Hagen built her career on boldness, and often, it earned her ridicule. When she sat down for an interview on Letterman in 1985, the conversation pivoted from her hair extensions to the place all Hagen interviews in the ’80s eventually landed: her story about spotting a UFO on a beach in Malibu while pregnant. “It was in the middle of the night and it was great. I was mesmerized,” she said. “And it was showing all kinds of colors—a real light show.” Letterman dryly asked some follow-up questions: “How big was it? Glowing? Was it doing any hair extending?” Hagen smiled just a little bit, tolerating his playful barb. It was an easy punchline for the media. “E.T., phone home,” one Canadian local news broadcaster proudly quipped after a similar interview.

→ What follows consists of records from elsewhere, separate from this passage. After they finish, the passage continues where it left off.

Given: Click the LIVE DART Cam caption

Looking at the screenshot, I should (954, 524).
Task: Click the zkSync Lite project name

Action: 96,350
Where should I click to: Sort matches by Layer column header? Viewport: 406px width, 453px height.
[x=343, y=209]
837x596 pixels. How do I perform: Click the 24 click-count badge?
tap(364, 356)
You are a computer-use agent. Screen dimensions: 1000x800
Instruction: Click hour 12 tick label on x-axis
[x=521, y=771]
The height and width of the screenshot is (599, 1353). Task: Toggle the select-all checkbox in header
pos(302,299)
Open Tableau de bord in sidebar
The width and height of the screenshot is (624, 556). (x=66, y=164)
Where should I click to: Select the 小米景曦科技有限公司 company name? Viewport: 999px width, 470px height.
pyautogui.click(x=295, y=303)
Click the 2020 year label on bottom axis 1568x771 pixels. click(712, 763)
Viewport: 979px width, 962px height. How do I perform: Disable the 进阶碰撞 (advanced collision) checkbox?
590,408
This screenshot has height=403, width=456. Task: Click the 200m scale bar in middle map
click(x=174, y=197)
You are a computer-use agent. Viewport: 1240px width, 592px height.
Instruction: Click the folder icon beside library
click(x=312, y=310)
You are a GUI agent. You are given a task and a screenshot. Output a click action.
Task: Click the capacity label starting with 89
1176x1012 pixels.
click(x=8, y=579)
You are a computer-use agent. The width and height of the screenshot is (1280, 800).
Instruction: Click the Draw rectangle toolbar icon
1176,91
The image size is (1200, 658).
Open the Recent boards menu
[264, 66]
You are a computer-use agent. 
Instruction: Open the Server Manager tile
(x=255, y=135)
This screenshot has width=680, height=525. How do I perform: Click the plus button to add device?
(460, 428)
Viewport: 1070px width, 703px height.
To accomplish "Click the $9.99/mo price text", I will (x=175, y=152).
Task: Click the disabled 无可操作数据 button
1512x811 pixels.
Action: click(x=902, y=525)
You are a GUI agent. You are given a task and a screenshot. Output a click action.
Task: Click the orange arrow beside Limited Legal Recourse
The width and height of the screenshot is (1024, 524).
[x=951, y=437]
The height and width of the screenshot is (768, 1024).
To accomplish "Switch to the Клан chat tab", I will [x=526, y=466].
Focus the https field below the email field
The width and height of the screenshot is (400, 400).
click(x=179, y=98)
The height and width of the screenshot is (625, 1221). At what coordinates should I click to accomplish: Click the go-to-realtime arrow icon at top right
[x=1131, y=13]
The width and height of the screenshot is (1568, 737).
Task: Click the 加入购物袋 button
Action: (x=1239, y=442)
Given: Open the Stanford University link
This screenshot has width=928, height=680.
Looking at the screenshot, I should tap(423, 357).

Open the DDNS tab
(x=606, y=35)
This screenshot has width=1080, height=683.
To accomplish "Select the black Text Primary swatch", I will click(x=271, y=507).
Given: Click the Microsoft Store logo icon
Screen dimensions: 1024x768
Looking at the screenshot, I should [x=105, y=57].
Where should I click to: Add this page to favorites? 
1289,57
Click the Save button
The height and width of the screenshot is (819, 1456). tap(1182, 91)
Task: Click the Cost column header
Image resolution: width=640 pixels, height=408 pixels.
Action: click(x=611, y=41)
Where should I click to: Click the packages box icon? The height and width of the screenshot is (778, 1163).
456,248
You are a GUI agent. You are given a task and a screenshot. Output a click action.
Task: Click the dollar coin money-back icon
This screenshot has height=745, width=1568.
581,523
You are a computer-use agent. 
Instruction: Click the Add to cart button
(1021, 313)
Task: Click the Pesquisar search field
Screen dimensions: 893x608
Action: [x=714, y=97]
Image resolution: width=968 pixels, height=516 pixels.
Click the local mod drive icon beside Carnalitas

Hagen is an entertainer, and she wants you to have fun, but she also wants you to know that she really means what she says. She told SPIN in 1986 that the UFO experience “cleansed me of all my hangups”—that she woke up the next morning “the happiest pregnant woman on the planet.” On the Nunsexmonkrock song “UFO,” a simmering ambient synthesizer backs the ASMR of Hagen’s whispered experience before she loudly proclaims: “And you are not alone.” For all the times she boldly declares herself a literal prophet or shifts from one wild voice to another, Hagen spends so much of Nunsexmonkrock parting the chaotic waters to reveal one grounded, genuine message of hope—a maternal assurance to the listening faithful that it’s going to be OK. When she says that you’re not alone and that we’ll be free one day, she’s pulling from her own life. Nunsexmonkrock is fun and wild, and it’s the work of an exiled woman in her twenties processing new motherhood and loss.